Entre opulence insolente, influence dans le secteur minier et diplomatie de façade, la Première dame autoproclamée illustre les contradictions d’un pouvoir bâti sur le sang et la corruption.
De la rigueur militaire à la tentation de l’or
Née à Chabeuil, dans la Drôme, Lauriane Darboux a fait ses armes dans la gendarmerie française. Après une formation à Tulle et un passage par la Garde républicaine à Paris, elle devient sous-officier en 2006 et sert à Valence dans le groupe anti-cambriolage. Récompensée en 2014 pour son rôle dans une enquête sur des vols, elle gravit les échelons jusqu’au grade de maréchal des logis-chef en 2016.
Ironie du destin : celle qui traquait les voleurs en France est accusée aujourd’hui d’incarner le recel au sommet de l’État guinéen.
Une opulence indécente au sommet de l’État
Mariée à Mamady Doumbouya, l’auteur du coup d’État du 5 septembre 2021, Lauriane s’est hissée au rang de Première dame.
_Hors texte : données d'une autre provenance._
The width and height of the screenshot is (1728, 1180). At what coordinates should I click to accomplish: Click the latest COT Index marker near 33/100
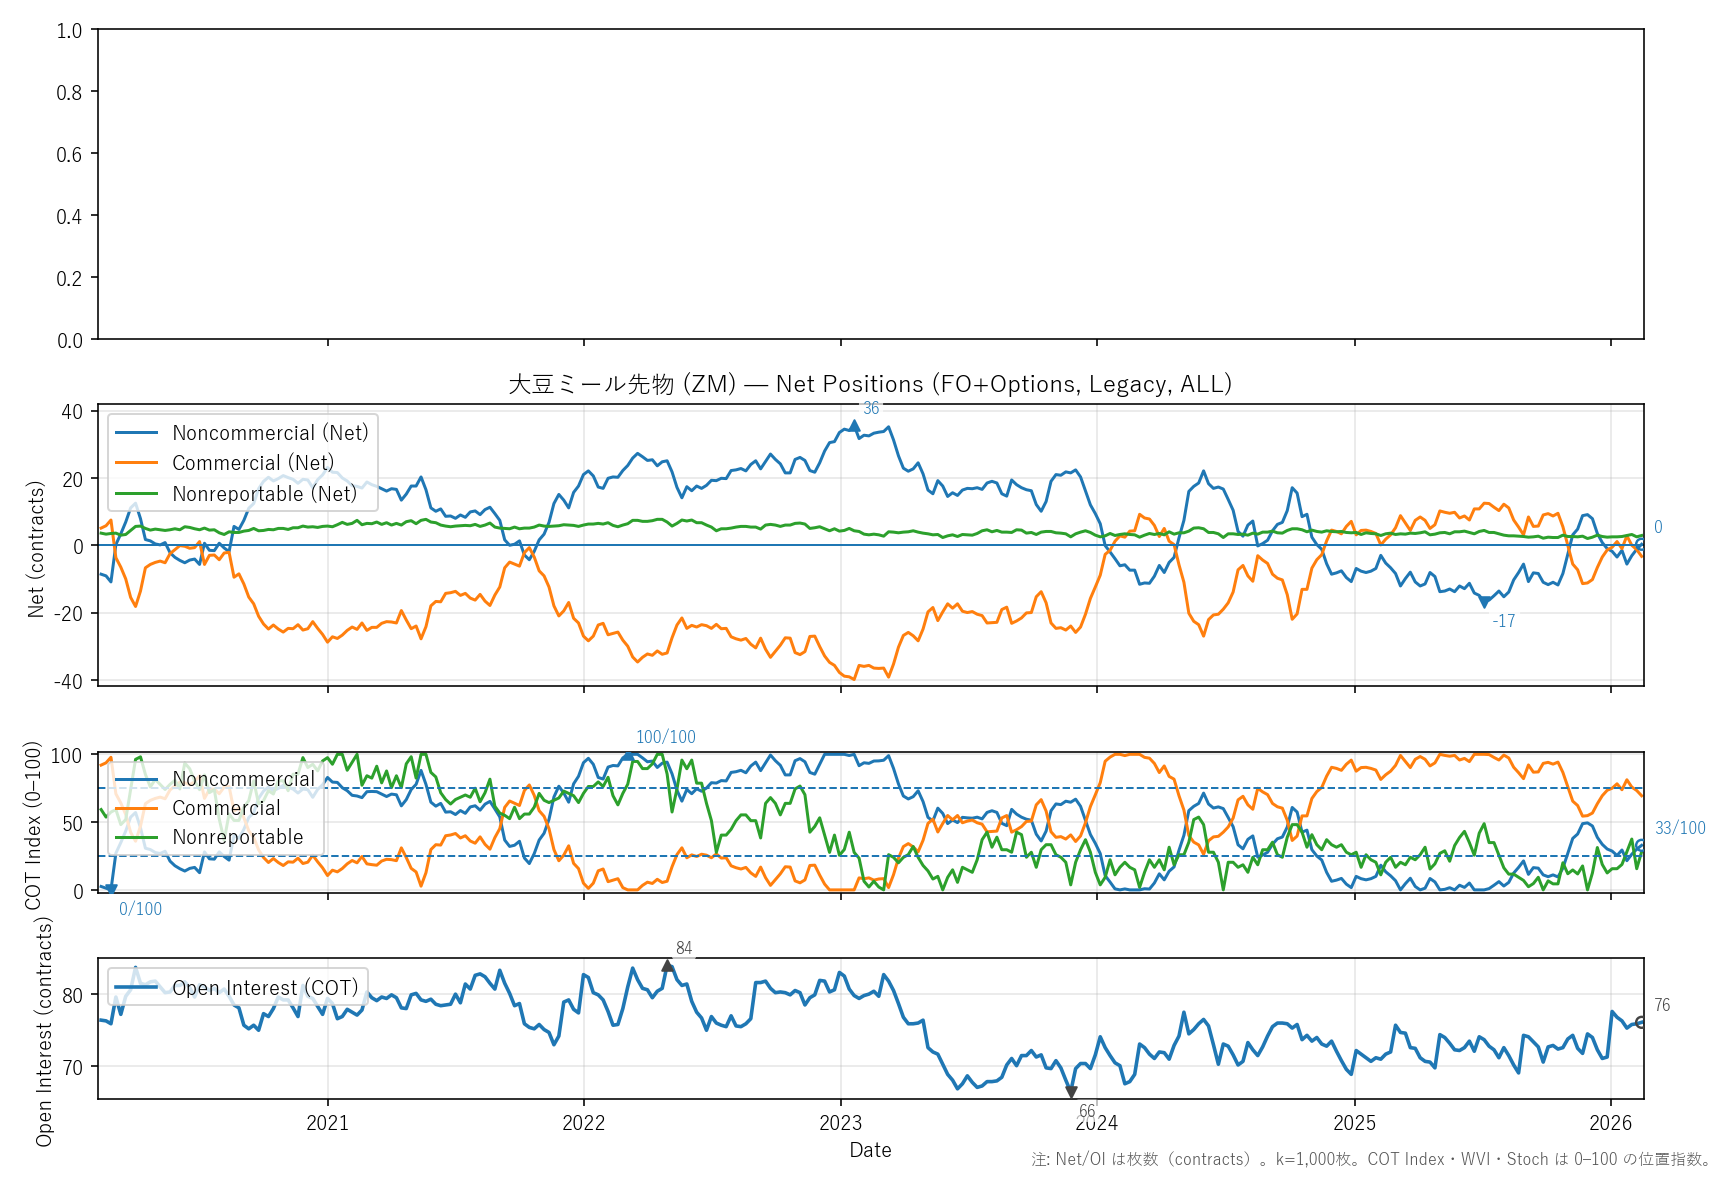1641,845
Un titre sans reconnaissance constitutionnelle, mais qui lui ouvre les caisses de l’État. Entre jets privés, villas somptueuses, diamants et bijoux, elle s’affiche désormais dans un luxe insolent.
« En France, elle contribuait à stopper les voleurs. En Guinée, elle contribue à institutionnaliser le vol », glisse un observateur guinéen.
L’ombre militaire derrière le trône
Si elle n’apparaît que rarement en première ligne, Lauriane a gardé de son passé de gendarme une capacité d’organisation et une discipline qui renforcent son influence. Dans un pays où l’armée est devenue la colonne vertébrale du régime, son profil d’ancienne officier judiciaire lui confère une aura d’intouchable. Elle incarne la face policée du pouvoir, masquant la brutalité des répressions.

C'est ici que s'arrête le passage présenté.